Behavior versus Behaviorism: Tabula Rasa and Gender Ideology

Konrad Lorenz
Nobel Foundation Archive
The theory that holds that we are a blank slate, on which someone (perhaps ourselves) should write our character and our behavior is quite old. It could go back at least to Aristotle’s theory of potentiality and actuality, according to which the human soul is born in a state of potentiality, like an unwritten tablet, and must become an actuality:
What [the intellect] thinks must be in it just as characters may be said to be on a writing tablet on which as yet nothing actually stands written: this is exactly what happens with mind. (On the Soul).
This idea was recovered by medieval philosophers such as Avicenna and Saint Thomas Aquinas, and later in the 17th century by John Locke in his An Essay Concerning Human Understanding, where he replaced the term Tabula Rasa by White Paper:
For such who are careful... to principle children well... instill into the unwary, and as yet unprejudiced understanding, (for white paper receives any characters) those doctrines they would have them retain and profess.
And later he adds:
Suppose the mind to be, as we say, a white paper, void of all characters, without any ideas: How comes it to be furnished?

B.F. Skinner
In the twentieth century, these ideas were framed in the great dispute of the practitioners of the new science of psychology about whether the human mind is mainly the result of its genes (i.e. programmed from the beginning and mainly instinctive) or it is shaped by education (nature versus nurture). Freud opted for the second alternative. In the middle of the century, B.F. Skinner became the main representative of the movement called Radical Behaviorism, which argues that education plays an essential and critical role to determine all our behavior, as explained in Skinner’s novel Walden Two (1948). When I read this novel in 1982, I wasn’t convinced.
The debate was resolved during the seventies to nineties thanks to a series of studies with identical twins separated at birth, which unquestionably proved the influence of both sources (genes and education) on the human mind, forever discrediting Radical Behaviorism and the Tabula Rasa theory.
Konrad Lorenz received the 1973 Nobel Prize for his pioneering work in the science of Ethology, which studies the behavior of living beings (and therefore also of man).
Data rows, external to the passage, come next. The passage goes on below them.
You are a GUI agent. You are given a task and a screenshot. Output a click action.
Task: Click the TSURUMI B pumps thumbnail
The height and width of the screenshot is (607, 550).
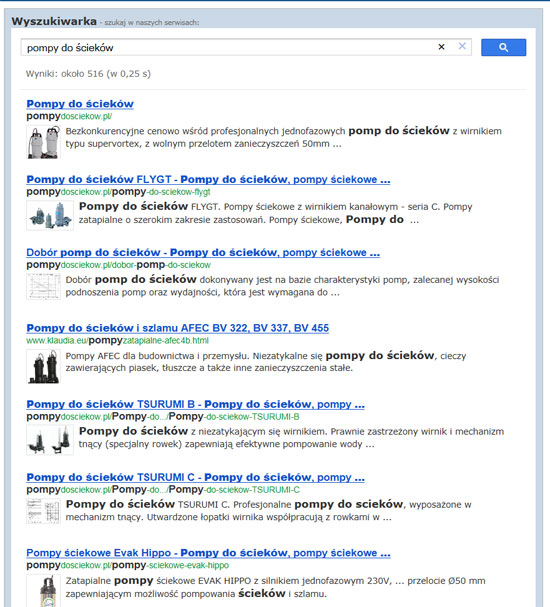(50, 440)
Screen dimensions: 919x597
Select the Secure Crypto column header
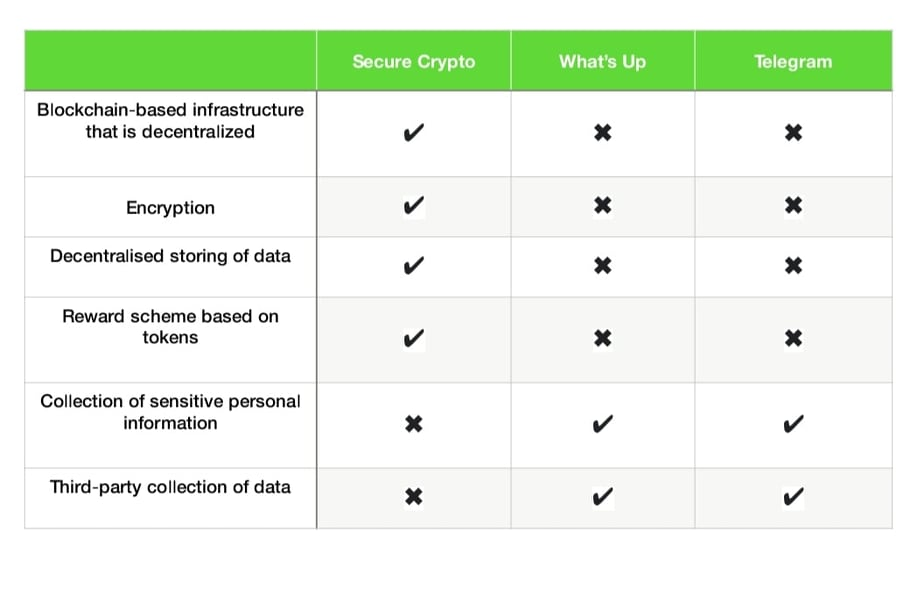tap(414, 61)
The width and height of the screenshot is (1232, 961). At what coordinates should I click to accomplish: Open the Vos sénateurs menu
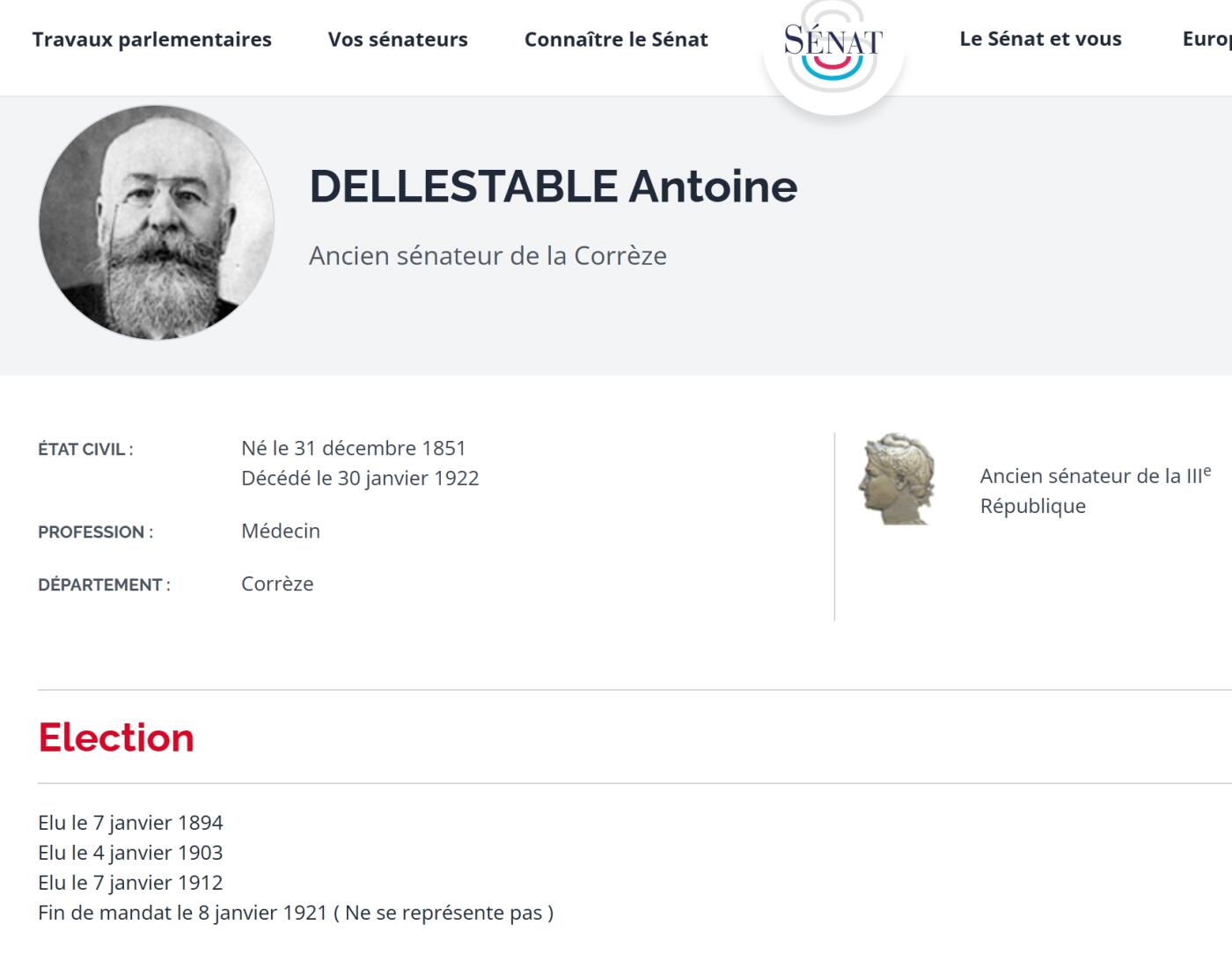(398, 40)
This behavioral expert opposed strongly Radical Behaviorism, which he considers one of the civilized man’s eight deadly sins (1973). In chapter 8 of this book, devoted entirely to combating Behaviorism and meaningfully titled Indoctrinability, Lorenz says the following:
But the decisive step in the formation of a doctrine, in the strict sense of the term, is taken... when to the mentioned supported forces of a theory an all-too-large number of supporters is added... Then that doctrine is defended with the same tenacity and identical passion as if a proven prescription had to be preserved against annihilation... Those who don’t agree with such opinion will suffer: they’ll be stigmatized... they’ll be slandered and, if possible, discredited. In short, the highly specialized reaction... of social hatred, will be unleashed upon them... Any fact that contradicts it is denied or discounted, or - even more frequent - buried away in Sigmund Freud’s sense, i.e. banished under the threshold of consciousness. The oppressor opposes a bitter and passionate resistance to every attempt to return to the level of conscious thought what has been buried away; a more tenacious resistance the greater the change demanded on his thesis... But indoctrination begins to have satanic effects only when it unites vast human conglomerates, whole continents, even the whole of humanity in a single, or erroneous, evil creed.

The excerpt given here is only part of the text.